■ TRABAJO REQUERIDO
Modifica las entradas cambiando "label" por "marker" y deja todo lo demás igual.

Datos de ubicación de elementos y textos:
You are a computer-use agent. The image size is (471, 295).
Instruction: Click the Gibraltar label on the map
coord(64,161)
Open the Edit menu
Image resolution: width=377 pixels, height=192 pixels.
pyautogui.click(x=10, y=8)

■ RESULTADO DEL EJERCICIO
You are a computer-use agent. The image size is (471, 295).
Instruction: Click the Gibraltar marker on the map
coord(64,161)
Open the Edit menu
Image resolution: width=377 pixels, height=192 pixels.
pyautogui.click(x=10, y=8)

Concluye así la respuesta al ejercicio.